## Selected extract
☆ ☆ ☆ ☆

Espy resigned from the Cabinet while under suspicion in October 1994, after repaying $7,400 to the government and to some private organizations for expenses and gifts he had received, including Super Bowl tickets and lease payments on a Jeep Cherokee. But Thursday’s indictment did not cover any items for which he had paid reimbursement.

The indictment said that Sun-Diamond, through an unnamed representative identified by others as Richard Douglas, had financed an expensive trip to Greece in May 1993, for Espy and a female friend, had given him five pieces of Hartmann luggage worth $2,400 and had paid for numerous meals, limousine rides and tickets to sporting events.

Sun-Diamond, of Pleasanton, represents cooperatives that grow raisins, nuts, figs and prunes and has done extensive business with the Agriculture Department. At the time it made the gifts, the company was receiving payments from the department to promote exports of U.S. farm products and it was seeking to slow down efforts to ban methyl bromide, a fungicide blamed for depleting the ozone layer, the grand jury said.

☆ ☆ ☆ ☆

## Supplied information
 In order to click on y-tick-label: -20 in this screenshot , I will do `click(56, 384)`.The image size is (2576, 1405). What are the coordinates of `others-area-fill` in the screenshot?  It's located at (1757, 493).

☆ ☆ ☆ ☆

## Instructions to follow
Please summarize the text above on the Espy indictment in two sentences.

## Exercise solution
Espy resigned from the Cabinet under suspicion in October 1994 after repaying $7,400 for expenses and gifts he had received, and Thursday's indictment did not cover any items he had reimbursed. The indictment said Sun-Diamond, a Pleasanton company representing cooperatives that grow raisins, nuts, figs and prunes, financed a trip to Greece for Espy and a female friend, gave him luggage worth $2,400, and paid for meals, limousine rides and sporting-event tickets at a time when it was receiving Agriculture Department payments to promote exports and seeking to slow efforts to ban methyl bromide.